→ **Required action**
Return each record exactly as it appears, so that nothing is dropped or altered.

────────────────────

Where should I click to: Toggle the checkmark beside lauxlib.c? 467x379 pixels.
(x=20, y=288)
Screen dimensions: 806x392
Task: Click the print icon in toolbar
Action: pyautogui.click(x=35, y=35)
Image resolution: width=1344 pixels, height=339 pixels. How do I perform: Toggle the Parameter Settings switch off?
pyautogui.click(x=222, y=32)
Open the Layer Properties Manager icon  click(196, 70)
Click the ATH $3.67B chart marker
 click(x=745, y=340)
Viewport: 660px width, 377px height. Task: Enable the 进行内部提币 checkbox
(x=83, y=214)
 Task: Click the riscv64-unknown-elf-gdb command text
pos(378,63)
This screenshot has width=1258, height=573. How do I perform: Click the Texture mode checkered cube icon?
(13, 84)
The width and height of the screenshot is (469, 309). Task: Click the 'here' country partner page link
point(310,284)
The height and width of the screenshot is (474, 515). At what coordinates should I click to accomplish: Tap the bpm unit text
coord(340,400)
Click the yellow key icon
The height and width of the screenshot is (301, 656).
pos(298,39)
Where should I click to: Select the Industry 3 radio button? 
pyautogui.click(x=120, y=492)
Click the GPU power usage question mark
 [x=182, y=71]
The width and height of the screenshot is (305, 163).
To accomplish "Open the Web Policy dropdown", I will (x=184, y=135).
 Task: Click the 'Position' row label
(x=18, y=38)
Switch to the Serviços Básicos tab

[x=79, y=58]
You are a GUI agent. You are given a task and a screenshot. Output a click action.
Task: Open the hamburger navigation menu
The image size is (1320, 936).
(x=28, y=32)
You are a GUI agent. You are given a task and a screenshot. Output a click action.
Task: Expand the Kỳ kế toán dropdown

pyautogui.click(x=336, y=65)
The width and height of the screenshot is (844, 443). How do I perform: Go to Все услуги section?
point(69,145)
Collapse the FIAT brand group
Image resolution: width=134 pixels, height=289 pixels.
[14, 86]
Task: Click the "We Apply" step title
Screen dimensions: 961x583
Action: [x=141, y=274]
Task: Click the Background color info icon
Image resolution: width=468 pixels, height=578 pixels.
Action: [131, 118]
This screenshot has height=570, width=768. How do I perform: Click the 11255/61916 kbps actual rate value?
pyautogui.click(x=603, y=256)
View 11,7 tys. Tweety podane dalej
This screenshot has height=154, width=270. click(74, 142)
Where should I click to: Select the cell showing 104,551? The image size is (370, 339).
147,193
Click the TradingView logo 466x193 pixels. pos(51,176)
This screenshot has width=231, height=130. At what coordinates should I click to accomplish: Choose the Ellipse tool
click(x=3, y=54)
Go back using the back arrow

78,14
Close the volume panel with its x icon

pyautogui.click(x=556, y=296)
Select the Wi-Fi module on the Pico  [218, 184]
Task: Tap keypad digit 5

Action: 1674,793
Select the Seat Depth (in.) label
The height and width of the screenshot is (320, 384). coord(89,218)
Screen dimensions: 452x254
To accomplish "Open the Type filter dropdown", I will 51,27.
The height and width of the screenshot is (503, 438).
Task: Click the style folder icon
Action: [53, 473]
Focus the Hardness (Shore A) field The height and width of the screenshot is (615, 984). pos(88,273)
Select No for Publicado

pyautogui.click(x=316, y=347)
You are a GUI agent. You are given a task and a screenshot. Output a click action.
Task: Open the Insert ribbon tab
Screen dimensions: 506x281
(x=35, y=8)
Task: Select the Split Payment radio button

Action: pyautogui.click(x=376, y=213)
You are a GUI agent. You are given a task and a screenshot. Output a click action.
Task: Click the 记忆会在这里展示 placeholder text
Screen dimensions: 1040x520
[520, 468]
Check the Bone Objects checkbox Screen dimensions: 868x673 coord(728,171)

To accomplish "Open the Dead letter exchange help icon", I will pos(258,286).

────────────────────

→ **Response**
Where should I click to: Toggle the checkmark beside lauxlib.c? 467x379 pixels.
(x=20, y=288)
Screen dimensions: 806x392
Task: Click the print icon in toolbar
Action: pyautogui.click(x=35, y=35)
Image resolution: width=1344 pixels, height=339 pixels. How do I perform: Toggle the Parameter Settings switch off?
pyautogui.click(x=222, y=32)
Open the Layer Properties Manager icon  click(196, 70)
Click the ATH $3.67B chart marker
 click(x=745, y=340)
Viewport: 660px width, 377px height. Task: Enable the 进行内部提币 checkbox
(x=83, y=214)
 Task: Click the riscv64-unknown-elf-gdb command text
pos(378,63)
This screenshot has width=1258, height=573. How do I perform: Click the Texture mode checkered cube icon?
(13, 84)
The width and height of the screenshot is (469, 309). Task: Click the 'here' country partner page link
point(310,284)
The height and width of the screenshot is (474, 515). At what coordinates should I click to accomplish: Tap the bpm unit text
coord(340,400)
Click the yellow key icon
The height and width of the screenshot is (301, 656).
pos(298,39)
Where should I click to: Select the Industry 3 radio button? 
pyautogui.click(x=120, y=492)
Click the GPU power usage question mark
 [x=182, y=71]
The width and height of the screenshot is (305, 163).
To accomplish "Open the Web Policy dropdown", I will (x=184, y=135).
 Task: Click the 'Position' row label
(x=18, y=38)
Switch to the Serviços Básicos tab

[x=79, y=58]
You are a GUI agent. You are given a task and a screenshot. Output a click action.
Task: Open the hamburger navigation menu
The image size is (1320, 936).
(x=28, y=32)
You are a GUI agent. You are given a task and a screenshot. Output a click action.
Task: Expand the Kỳ kế toán dropdown

pyautogui.click(x=336, y=65)
The width and height of the screenshot is (844, 443). How do I perform: Go to Все услуги section?
point(69,145)
Collapse the FIAT brand group
Image resolution: width=134 pixels, height=289 pixels.
[14, 86]
Task: Click the "We Apply" step title
Screen dimensions: 961x583
Action: [x=141, y=274]
Task: Click the Background color info icon
Image resolution: width=468 pixels, height=578 pixels.
Action: [131, 118]
This screenshot has height=570, width=768. How do I perform: Click the 11255/61916 kbps actual rate value?
pyautogui.click(x=603, y=256)
View 11,7 tys. Tweety podane dalej
This screenshot has height=154, width=270. click(74, 142)
Where should I click to: Select the cell showing 104,551? The image size is (370, 339).
147,193
Click the TradingView logo 466x193 pixels. pos(51,176)
This screenshot has width=231, height=130. At what coordinates should I click to accomplish: Choose the Ellipse tool
click(x=3, y=54)
Go back using the back arrow

78,14
Close the volume panel with its x icon

pyautogui.click(x=556, y=296)
Select the Wi-Fi module on the Pico  [218, 184]
Task: Tap keypad digit 5

Action: 1674,793
Select the Seat Depth (in.) label
The height and width of the screenshot is (320, 384). coord(89,218)
Screen dimensions: 452x254
To accomplish "Open the Type filter dropdown", I will 51,27.
The height and width of the screenshot is (503, 438).
Task: Click the style folder icon
Action: [53, 473]
Focus the Hardness (Shore A) field The height and width of the screenshot is (615, 984). pos(88,273)
Select No for Publicado

pyautogui.click(x=316, y=347)
You are a GUI agent. You are given a task and a screenshot. Output a click action.
Task: Open the Insert ribbon tab
Screen dimensions: 506x281
(x=35, y=8)
Task: Select the Split Payment radio button

Action: pyautogui.click(x=376, y=213)
You are a GUI agent. You are given a task and a screenshot. Output a click action.
Task: Click the 记忆会在这里展示 placeholder text
Screen dimensions: 1040x520
[520, 468]
Check the Bone Objects checkbox Screen dimensions: 868x673 coord(728,171)

To accomplish "Open the Dead letter exchange help icon", I will pos(258,286).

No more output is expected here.